ZAMANIN ÇANAKKALE VALİSİ VE BELEDİYE BAŞKANI CUMHURBAŞKANI VE BAŞBAKANA TELGRAF ÇEKEREK MİNNETLERİNİ DİLE GETİRMİŞLERDİ
Zamanın Valisi Cemal Tarlan ve Belediye Başkanı Haydar Pakel 18 Mart tepesindeki bu ışıklı Atatürk profilinin açılış töreni sebebiyle Cumhurbaşkanı Celal Bayar ve Başbakan Adnan Menderes'e telgraf çekerek minnetlerini dile getirmişlerdi. Telgraflarda şu ifadelere yer verilmişti:
Cumhurbaşkanı Celal Bayar’a Çekilen Telgraf : “Çanakkale eşsiz zaferinin heybetli abidesi 18 Mart Tepesi üstünde şu an açılmış bulunan büyük Atatürk’ün 120 metrekare genişliğindeki ışıklı profili, boğaza, şehitliklere ve şehre ışıklarını yaymaktadır. Karanlıkları yırtacak olan bu azim ve iman kaynağı önünde bütün Çanakkaleliler, onun davalarına ve Cumhuriyetimize bağlılıklarını heyecanla tekrar etmektedirler. Bu ulvi manzara karşısında bütün Çanakkale halkının hürmetkâr bağlılıklarını zatı devletlerine arz eder, en derin tazimlerimizle ellerinizden öperiz”
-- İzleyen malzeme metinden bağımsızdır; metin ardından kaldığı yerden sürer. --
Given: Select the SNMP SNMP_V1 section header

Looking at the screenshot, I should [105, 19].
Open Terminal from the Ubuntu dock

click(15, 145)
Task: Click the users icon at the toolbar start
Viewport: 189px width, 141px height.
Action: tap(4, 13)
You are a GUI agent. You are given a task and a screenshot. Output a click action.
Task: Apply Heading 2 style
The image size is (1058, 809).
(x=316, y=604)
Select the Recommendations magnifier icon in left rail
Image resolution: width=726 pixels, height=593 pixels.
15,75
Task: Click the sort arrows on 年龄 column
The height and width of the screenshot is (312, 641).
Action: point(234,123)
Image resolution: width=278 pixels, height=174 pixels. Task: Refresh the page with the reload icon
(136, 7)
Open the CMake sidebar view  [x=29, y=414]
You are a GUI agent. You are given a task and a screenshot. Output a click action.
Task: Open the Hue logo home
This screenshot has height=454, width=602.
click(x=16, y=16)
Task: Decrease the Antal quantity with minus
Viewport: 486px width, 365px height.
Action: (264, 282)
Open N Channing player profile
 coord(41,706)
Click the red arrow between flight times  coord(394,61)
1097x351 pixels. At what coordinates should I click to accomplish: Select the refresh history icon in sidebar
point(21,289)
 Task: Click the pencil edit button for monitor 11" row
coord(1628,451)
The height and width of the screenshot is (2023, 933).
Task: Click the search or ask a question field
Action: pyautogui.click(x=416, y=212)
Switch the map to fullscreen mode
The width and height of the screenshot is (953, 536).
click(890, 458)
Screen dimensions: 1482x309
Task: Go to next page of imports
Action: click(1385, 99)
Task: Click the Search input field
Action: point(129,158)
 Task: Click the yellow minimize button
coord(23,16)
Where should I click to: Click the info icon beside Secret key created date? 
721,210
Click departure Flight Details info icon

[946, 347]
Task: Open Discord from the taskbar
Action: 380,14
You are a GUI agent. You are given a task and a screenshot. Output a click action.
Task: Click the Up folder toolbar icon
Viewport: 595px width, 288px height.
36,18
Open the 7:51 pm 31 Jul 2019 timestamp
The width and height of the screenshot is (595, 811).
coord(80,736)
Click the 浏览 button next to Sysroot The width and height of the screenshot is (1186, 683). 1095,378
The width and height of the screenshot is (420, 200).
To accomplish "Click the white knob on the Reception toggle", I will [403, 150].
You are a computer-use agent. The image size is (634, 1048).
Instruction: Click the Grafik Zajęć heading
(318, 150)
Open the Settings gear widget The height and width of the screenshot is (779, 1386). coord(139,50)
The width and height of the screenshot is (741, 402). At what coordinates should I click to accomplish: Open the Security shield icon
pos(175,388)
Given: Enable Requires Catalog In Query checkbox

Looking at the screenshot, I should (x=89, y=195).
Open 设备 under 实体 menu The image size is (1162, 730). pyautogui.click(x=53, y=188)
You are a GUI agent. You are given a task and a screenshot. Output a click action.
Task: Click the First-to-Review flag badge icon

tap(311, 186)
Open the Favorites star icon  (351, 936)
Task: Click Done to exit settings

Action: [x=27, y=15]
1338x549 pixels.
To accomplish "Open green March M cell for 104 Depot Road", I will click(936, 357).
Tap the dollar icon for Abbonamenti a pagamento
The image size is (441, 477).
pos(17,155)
Başbakan Adnan Menderes’e Çekilen Telgraf: “18 Mart Tepesi’nde hazırlanan büyük Atamızın ışıklı profilini bugün binlerce Çanakkalelinin huzurunda açıldığından ve şu andan itibaren bu nurlu çizgiler sayesinden boğazda ve şehitlikler diyarında artık geceleri de Atatürk’ün tecessüm edeceğinden zatı devletlerini haberdar etmeyi ve bu vesile ile de bütün Çanakkalelilerin içten gelen hürmetlerini iblağ eylemeyi en derin bahtiyarlığı duyarak tazimlerimizle arz ederiz.”
Daha sonraki yıllarda da bu ışıklı profil bazı değişikliklere uğrayarak günümüze kadar geldi. Atatürk profilinin ağaçlar sebebiyle pek görünmediği bu güzel görünüm günümüzde en çok "18 Mart 1915" yazısı ile dikkatleri üzerine çekiyor. Hergün Çanakkale Boğazı’ndan geçen gemilerde bulunanların beğenisini kazanan, sahilde gezen vatandaşların da hayranlıkla bakarak fotoğraflarını çektikleri 18 Mart Tepesi’ndeki bu yazının yapılış hikayesi işte böyle oldu.
(ÖZEL HABER : Ayhan ÖNCÜ/ÇANAKKALE)
(Haber Kaynak ve Link Gösterilmeden İzinsiz Alınıp Yayınlanamaz)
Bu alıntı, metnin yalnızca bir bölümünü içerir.